The new paper’s lead author, Lauren Rosen, PT, MPT, MSMS, ATP/SMS, told Mobility Management that the paper benefited from substantial updating due to the significant changes to this segment of mobility.
“Everything about the [original] paper needed updating,” Rosen said. “Everything in the original paper is still valid and right. All of the original research in there is good, but since that paper came out, there have been a number of publications on powered mobility and intellectual development that didn’t exist when the paper was [first] done.
“That was the hardest part of our task: narrowing things down, because we could have written a 600-page systematic review, quite honestly, with what’s out there. We had to scale it back and come up with what we felt were the main topics that were the most important for everybody.”
Among the changes, Rosen said, has been an increased understanding and acceptance of power mobility devices for young clients.
“I believe there has been much more acceptance,” Rosen said. “Still not enough, but much more acceptance of powered mobility for young children.”

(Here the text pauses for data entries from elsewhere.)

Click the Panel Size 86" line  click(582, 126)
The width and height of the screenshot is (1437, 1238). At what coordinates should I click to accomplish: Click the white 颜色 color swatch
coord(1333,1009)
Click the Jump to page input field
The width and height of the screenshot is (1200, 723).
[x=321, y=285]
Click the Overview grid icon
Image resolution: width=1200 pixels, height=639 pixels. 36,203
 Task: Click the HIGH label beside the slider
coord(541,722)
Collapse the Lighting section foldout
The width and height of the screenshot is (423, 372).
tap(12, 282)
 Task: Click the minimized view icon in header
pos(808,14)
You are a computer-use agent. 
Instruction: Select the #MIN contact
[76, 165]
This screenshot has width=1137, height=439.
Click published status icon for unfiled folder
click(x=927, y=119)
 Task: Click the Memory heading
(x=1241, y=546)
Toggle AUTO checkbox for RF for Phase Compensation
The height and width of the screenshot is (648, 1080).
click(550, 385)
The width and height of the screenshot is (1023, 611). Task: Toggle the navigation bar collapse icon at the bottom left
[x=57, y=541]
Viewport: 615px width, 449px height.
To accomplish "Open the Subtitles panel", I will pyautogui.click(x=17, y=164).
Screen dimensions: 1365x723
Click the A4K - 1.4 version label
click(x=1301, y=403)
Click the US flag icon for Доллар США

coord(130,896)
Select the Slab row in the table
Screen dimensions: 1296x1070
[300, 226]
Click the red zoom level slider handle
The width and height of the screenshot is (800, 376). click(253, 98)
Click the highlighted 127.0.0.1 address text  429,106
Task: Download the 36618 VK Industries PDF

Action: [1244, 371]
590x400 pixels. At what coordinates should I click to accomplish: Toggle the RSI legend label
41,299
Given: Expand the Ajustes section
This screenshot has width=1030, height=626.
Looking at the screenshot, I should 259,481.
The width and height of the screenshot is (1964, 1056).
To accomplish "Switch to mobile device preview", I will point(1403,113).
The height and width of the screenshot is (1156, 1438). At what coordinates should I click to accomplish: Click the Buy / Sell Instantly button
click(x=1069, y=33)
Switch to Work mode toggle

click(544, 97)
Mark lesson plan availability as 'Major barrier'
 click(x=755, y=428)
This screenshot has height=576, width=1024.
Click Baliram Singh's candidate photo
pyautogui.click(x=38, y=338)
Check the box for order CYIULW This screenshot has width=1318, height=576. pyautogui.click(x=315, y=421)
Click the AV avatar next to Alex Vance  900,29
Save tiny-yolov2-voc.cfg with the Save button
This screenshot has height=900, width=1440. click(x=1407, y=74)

She credits Cole Galloway, Ph.D., FAPTA, from the University of Delaware for much of that new-found acceptance. Galloway created and promoted an early-intervention mobility program called Go Baby Go, which uses modified toy vehicles to introduce very young children to independent power mobility.
“That Go Baby Go program has opened so many people’s eyes because it got mobility to people in a non-threatening, adorable, not-a-wheelchair kind of way,” Rosen said. “I have a Go Baby Go car in my office, and my therapists use it all the time with our patients. It’s an amazing program.”
Admittedly, Go Baby Go vehicles are limited in functionality. The vehicles typically use Power Wheels ride-on toys as power bases, with simple switch systems for driving and padded PVC pipes added for positioning support.
“There’s only so far a Go Baby Go car can take you, figuratively and literally,” Rosen acknowledged. “But it has opened people’s eyes. [A Go Baby Go car is] great when Susie wants to play in her backyard, but she can’t take that to school. So it’s opened people up a little more to looking at What if we got Susie a power chair?
Rosen said the Go Baby Go vehicle in her office – designed as Mater, the big-hearted tow truck from the Disney Pixar Cars franchise – has made parents more willing to consider power mobility for their children.
“I have more parents coming to me and pushing for power for their kids after seeing what they can do when playing in Mater,” Rosen said. “I’m hearing that from other therapists around the country as well. It has not definitively translated to payor sources in all states and in all areas; we’re still having some difficulty with some payor sources saying, ‘Oh, that’s too young.’ But that’s part of the purpose of this position paper, to say, ‘Actually, what you’re asking [as the minimum age for power mobility] is too old. We’re missing important windows, and there’s proof that we’re missing those windows.’”
The success of Go Baby Go even led to a change of title for the newly updated position paper.
“The original name was talking about pediatric power, but we changed it to power mobility devices so it was easier to include some of the research that’s been done with the robots that [Galloway] originally had and with Go Baby Go,” Rosen said. “We’re trying to encompass all of the ways that people are coming up with to make kids mobile.”
“RESNA Position on the Application of Power Mobility Devices for Pediatric Users” was approved on Nov. 2 by RESNA’s board. In addition to Rosen, the paper’s authors are Teresa Plummer, Ph.D., MSOT, OTR/L, ATP, CEAS, CAPS; Andrina Sabet, PT, ATP; Michelle L. Lange, OTR/L, ABDA, ATP/SMS; and Roslyn Livingstone, MSc(RS), OT.